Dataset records
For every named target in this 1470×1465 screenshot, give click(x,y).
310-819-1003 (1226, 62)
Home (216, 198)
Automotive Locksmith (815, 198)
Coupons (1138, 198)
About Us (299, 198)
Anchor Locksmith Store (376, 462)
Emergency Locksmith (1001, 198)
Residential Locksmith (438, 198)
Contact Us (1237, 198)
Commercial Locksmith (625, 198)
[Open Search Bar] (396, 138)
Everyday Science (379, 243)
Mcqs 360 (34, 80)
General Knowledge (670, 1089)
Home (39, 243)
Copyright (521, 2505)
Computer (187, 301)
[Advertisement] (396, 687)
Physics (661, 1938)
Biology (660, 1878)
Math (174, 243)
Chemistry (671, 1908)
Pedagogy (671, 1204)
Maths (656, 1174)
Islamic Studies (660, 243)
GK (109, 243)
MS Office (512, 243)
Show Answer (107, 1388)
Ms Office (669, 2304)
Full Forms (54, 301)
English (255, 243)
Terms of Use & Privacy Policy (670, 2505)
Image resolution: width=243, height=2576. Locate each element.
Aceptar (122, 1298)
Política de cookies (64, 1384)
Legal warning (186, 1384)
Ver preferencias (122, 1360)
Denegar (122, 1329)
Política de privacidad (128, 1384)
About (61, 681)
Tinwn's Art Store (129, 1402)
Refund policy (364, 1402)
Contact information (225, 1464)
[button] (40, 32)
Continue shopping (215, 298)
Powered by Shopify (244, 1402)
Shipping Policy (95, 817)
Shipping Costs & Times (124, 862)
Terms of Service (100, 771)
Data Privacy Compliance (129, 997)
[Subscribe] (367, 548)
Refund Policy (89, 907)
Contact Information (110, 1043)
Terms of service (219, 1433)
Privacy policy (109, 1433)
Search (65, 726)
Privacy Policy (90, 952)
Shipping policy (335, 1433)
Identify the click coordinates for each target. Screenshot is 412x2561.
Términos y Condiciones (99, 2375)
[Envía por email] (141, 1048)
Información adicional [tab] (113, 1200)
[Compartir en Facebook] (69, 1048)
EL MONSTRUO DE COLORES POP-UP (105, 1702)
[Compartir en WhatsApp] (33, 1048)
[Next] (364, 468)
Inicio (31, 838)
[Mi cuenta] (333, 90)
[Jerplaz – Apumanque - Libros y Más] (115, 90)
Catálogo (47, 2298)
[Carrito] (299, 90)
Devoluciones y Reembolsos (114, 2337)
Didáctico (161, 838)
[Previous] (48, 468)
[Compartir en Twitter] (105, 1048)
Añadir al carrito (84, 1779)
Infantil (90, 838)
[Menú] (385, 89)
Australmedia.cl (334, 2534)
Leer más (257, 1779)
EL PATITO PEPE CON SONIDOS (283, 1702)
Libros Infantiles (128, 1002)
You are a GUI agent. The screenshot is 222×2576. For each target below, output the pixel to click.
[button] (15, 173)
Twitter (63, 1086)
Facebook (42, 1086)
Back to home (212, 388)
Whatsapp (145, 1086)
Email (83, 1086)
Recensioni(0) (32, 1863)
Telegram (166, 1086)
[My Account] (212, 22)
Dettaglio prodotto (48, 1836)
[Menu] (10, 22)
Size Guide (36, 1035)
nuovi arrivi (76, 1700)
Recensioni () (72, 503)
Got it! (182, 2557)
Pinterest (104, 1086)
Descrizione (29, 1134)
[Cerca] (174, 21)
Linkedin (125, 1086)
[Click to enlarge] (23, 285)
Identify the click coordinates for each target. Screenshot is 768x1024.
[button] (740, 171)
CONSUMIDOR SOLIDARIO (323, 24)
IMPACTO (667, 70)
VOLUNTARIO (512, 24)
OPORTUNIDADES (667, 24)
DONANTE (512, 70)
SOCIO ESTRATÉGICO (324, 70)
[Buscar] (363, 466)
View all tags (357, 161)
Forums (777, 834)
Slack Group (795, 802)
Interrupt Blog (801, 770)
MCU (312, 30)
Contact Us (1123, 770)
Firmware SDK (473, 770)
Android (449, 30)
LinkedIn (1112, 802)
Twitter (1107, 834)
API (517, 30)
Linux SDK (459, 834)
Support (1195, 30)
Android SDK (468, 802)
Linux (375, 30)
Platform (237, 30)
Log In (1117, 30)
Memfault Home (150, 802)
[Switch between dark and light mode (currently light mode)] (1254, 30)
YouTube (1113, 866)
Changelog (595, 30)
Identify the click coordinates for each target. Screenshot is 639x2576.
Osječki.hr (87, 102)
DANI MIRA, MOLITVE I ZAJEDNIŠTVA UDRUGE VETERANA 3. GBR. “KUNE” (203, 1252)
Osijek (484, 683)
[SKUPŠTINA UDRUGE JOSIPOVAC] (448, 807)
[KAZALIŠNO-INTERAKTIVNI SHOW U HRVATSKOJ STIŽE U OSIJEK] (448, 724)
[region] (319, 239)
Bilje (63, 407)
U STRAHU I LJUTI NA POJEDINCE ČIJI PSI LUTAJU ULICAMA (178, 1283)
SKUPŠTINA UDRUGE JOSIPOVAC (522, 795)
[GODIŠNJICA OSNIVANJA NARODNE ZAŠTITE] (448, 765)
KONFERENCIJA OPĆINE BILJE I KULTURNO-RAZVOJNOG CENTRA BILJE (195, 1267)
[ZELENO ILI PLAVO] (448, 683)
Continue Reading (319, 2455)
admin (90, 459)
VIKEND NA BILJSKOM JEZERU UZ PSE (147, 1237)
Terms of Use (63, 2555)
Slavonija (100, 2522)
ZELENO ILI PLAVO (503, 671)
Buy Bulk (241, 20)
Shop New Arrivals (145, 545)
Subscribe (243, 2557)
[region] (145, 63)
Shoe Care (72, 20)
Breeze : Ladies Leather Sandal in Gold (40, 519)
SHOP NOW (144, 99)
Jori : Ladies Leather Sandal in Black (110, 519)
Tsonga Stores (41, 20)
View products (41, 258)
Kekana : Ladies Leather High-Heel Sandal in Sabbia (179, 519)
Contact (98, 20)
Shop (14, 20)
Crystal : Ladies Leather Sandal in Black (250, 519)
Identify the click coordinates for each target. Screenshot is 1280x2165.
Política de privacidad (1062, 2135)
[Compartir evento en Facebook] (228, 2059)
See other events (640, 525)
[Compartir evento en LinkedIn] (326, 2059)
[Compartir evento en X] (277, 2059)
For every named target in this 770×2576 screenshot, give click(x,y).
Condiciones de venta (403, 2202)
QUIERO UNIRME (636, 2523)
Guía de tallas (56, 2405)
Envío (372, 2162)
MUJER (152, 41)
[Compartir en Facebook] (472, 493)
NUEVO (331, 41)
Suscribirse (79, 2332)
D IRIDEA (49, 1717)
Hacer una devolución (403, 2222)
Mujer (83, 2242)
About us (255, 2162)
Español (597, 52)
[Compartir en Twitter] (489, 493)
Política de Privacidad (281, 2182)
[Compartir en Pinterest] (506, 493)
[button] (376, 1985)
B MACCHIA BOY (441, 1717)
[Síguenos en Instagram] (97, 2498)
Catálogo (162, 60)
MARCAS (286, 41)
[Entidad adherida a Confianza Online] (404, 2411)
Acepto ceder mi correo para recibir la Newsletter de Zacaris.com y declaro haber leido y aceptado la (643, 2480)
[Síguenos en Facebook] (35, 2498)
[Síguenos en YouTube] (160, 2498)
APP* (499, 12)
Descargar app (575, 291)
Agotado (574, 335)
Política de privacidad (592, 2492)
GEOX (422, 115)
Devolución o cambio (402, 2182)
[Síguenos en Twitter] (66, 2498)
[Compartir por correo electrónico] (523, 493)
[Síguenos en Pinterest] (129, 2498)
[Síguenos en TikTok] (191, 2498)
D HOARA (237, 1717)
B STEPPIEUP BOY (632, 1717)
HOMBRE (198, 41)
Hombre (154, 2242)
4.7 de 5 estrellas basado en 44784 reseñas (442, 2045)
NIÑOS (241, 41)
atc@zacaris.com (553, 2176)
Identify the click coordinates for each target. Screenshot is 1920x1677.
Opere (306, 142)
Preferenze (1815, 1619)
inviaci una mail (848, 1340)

- _Exercise goal_:
Stop at the line containing "[button] (40, 32)". Please print exactly every line before it from the start of the records, plus that line itself, and nothing else.

- _Output for this task_:
For every named target in this 1470×1465 screenshot, give click(x,y).
310-819-1003 (1226, 62)
Home (216, 198)
Automotive Locksmith (815, 198)
Coupons (1138, 198)
About Us (299, 198)
Anchor Locksmith Store (376, 462)
Emergency Locksmith (1001, 198)
Residential Locksmith (438, 198)
Contact Us (1237, 198)
Commercial Locksmith (625, 198)
[Open Search Bar] (396, 138)
Everyday Science (379, 243)
Mcqs 360 (34, 80)
General Knowledge (670, 1089)
Home (39, 243)
Copyright (521, 2505)
Computer (187, 301)
[Advertisement] (396, 687)
Physics (661, 1938)
Biology (660, 1878)
Math (174, 243)
Chemistry (671, 1908)
Pedagogy (671, 1204)
Maths (656, 1174)
Islamic Studies (660, 243)
GK (109, 243)
MS Office (512, 243)
Show Answer (107, 1388)
Ms Office (669, 2304)
Full Forms (54, 301)
English (255, 243)
Terms of Use & Privacy Policy (670, 2505)
Image resolution: width=243, height=2576. Locate each element.
Aceptar (122, 1298)
Política de cookies (64, 1384)
Legal warning (186, 1384)
Ver preferencias (122, 1360)
Denegar (122, 1329)
Política de privacidad (128, 1384)
About (61, 681)
Tinwn's Art Store (129, 1402)
Refund policy (364, 1402)
Contact information (225, 1464)
[button] (40, 32)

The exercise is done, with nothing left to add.